Exupery 0.10 is now released. There are prebuilt VM's
available for both Windows and Linux. This release now provides a
measurable speed improvement for the compilerBenchmark macro
benchmark due to work on dynamic primitive inlining.
Instructions for installation and a link to a pre-built image is
here.
Benchmarks on my Athlon 64 3500+
=========================================================
arithmaticLoopBenchmark 1398 compiled 92 ratio: 15.196
bytecodeBenchmark 2134 compiled 469 ratio: 4.550
sendBenchmark 1580 compiled 697 ratio: 2.267
doLoopsBenchmark 1090 compiled 840 ratio: 1.298
largeExplorers 334 compiled 358 ratio: 0.933
compilerBenchmark 733 compiled 705 ratio: 1.040
Cumulative Time 4167 compiled 1448 ratio 2.878
1,067,222,511 bytecodes/sec; 16,716,421 sends/sec
Benchmarks on Andy's Mobile Pentium 3
=========================================================
arithmaticLoopBenchmark 2487 compiled 285 ratio: 8.726
bytecodeBenchmark 4271 compiled 1255 ratio: 3.403
sendBenchmark 3482 compiled 1772 ratio: 1.965
doLoopsBenchmark 2078 compiled 1663 ratio: 1.250
largeExplorers 2224 compiled 1683 ratio: 1.321
compilerBenchmark 2093 compiled 1712 ratio: 1.223
Cumulative Time 12903 compiled 4971 ratio 2.596
Benchmarks from my Pentium-M laptop
=========================================================
arithmaticLoopBenchmark 1003 compiled 191 ratio: 5.251
bytecodeBenchmark 1773 compiled 683 ratio: 2.596
sendBenchmark 1446 compiled 922 ratio: 1.568
doLoopsBenchmark 991 compiled 918 ratio: 1.080
largeExplorers 418 compiled 441 ratio: 0.948
compilerBenchmark 718 compiled 683 ratio: 1.051
Cumulative Time 3773 compiled 2015 ratio 1.872
It's interesting that on Andy's machine Exupery is providing a
nice performance improvement for largeExplorers while on my machine
there is a 7% performance loss.
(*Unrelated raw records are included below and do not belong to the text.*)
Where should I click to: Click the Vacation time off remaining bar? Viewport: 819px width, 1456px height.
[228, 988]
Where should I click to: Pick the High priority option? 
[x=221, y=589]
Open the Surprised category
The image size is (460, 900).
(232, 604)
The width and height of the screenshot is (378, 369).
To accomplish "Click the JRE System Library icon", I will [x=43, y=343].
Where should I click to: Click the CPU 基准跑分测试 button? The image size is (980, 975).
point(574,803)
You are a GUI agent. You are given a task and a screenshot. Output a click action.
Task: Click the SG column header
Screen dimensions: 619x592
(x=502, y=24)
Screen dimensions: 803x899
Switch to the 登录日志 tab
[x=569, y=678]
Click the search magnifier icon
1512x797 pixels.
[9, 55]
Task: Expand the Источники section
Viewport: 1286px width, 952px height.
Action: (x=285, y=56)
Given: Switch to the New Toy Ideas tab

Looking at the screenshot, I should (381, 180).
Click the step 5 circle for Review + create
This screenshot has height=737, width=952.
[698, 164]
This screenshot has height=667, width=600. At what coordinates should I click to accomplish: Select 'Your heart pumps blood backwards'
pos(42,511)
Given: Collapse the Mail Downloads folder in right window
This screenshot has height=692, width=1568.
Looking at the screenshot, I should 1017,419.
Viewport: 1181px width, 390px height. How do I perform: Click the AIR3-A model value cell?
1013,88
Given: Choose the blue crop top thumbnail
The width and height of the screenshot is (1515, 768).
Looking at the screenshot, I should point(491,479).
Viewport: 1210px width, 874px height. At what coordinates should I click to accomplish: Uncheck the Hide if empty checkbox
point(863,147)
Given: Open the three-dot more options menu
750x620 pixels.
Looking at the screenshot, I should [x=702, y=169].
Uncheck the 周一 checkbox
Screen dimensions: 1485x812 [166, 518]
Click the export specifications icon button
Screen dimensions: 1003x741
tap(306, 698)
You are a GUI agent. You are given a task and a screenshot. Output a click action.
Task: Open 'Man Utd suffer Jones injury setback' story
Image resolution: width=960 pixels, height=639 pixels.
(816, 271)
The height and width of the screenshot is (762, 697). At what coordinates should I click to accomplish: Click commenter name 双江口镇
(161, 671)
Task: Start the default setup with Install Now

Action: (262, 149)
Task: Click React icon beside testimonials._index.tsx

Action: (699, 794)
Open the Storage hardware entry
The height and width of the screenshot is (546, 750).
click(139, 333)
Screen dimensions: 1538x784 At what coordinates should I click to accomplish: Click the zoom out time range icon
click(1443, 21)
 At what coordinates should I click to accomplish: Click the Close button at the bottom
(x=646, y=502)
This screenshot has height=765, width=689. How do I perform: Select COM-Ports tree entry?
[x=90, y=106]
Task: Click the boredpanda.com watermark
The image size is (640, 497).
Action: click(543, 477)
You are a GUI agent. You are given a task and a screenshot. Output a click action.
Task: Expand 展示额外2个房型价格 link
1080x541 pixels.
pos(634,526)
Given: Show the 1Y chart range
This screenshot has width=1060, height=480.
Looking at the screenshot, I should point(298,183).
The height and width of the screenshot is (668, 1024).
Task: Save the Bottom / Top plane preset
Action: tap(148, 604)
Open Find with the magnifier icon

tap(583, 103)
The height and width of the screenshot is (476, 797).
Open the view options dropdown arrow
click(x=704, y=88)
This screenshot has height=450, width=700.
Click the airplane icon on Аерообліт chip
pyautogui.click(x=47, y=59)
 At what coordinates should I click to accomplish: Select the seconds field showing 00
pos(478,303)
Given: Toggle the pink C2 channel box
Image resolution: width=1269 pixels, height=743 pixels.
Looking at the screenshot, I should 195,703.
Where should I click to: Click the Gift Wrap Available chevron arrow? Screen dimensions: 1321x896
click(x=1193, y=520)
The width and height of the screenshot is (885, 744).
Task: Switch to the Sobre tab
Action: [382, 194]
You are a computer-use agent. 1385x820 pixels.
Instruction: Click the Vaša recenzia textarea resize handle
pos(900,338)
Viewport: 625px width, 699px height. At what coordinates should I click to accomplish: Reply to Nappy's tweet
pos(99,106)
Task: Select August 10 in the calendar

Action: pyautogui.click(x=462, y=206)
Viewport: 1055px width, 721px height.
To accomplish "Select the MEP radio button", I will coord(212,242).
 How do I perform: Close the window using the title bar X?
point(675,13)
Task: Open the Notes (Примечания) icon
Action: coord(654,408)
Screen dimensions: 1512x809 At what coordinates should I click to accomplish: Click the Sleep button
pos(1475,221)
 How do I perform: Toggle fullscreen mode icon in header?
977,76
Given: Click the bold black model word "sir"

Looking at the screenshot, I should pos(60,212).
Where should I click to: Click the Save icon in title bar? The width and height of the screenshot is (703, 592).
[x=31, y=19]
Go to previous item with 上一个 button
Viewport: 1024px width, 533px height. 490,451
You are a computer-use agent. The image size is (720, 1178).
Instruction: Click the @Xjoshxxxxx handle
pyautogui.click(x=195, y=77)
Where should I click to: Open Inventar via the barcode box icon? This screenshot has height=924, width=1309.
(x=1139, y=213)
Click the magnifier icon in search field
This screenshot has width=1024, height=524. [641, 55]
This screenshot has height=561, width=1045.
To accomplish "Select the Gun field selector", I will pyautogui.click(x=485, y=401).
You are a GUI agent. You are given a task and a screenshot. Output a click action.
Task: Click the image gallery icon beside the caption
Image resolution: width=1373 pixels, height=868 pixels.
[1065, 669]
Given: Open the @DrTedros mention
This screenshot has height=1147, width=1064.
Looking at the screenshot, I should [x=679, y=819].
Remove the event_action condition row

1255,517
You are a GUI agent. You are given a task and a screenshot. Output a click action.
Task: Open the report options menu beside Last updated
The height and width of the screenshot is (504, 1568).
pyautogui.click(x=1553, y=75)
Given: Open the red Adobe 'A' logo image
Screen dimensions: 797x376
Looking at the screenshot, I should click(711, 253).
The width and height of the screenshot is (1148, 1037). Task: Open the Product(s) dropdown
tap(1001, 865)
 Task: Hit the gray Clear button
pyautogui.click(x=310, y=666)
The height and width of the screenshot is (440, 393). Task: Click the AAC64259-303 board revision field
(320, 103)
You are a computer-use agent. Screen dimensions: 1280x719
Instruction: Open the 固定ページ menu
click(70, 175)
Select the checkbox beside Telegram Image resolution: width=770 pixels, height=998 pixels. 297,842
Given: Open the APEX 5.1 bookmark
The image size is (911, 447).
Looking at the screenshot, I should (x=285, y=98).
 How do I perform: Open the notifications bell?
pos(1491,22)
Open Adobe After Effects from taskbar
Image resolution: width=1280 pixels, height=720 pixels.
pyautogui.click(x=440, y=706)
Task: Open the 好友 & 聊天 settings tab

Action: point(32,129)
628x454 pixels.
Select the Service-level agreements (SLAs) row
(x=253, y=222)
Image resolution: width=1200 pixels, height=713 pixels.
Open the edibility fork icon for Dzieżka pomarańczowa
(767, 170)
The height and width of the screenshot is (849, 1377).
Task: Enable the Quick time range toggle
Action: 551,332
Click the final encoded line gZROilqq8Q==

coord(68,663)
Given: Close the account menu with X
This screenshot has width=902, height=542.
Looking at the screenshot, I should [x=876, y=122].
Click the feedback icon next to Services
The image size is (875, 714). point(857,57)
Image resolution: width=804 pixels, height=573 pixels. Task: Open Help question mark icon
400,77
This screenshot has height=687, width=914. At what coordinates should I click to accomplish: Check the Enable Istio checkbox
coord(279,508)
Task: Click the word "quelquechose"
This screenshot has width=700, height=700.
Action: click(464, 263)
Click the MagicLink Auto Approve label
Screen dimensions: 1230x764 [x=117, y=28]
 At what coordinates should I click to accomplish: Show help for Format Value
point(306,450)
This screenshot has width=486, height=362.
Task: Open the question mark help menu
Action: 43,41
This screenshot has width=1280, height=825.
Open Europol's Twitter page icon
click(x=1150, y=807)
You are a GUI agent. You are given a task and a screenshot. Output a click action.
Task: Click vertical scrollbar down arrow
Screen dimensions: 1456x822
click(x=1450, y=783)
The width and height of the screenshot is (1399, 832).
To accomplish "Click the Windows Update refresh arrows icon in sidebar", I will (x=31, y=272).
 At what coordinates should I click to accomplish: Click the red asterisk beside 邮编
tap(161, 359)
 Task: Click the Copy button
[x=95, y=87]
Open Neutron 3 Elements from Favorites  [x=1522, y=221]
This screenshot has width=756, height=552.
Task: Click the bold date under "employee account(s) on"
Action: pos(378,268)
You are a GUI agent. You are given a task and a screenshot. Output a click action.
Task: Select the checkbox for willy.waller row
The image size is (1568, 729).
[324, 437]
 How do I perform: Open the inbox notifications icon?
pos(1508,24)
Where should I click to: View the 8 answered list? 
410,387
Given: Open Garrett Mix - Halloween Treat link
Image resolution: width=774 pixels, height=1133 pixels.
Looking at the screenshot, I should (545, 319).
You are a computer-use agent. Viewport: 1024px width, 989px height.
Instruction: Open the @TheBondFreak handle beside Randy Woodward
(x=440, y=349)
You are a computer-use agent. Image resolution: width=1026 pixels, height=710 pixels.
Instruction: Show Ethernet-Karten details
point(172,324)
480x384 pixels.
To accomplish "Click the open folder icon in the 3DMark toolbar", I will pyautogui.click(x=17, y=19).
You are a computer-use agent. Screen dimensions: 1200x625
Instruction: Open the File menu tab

The loss is due to the interpreter
inlining Point>>@ into the main interpreter loop while
Exupery executes it as a normal primitive. Andy's benchmarks are
promising enough for a 1.0, pity relative performance isn't so high
on the other two machines.
There is a mailing list for those interested in the project
here .
Many thanks to Andy Tween for doing the Windows port and
building the official Windows VM. Thanks also to Patrick Mauritz
for doing a Solaris x86 port which was the first OS port.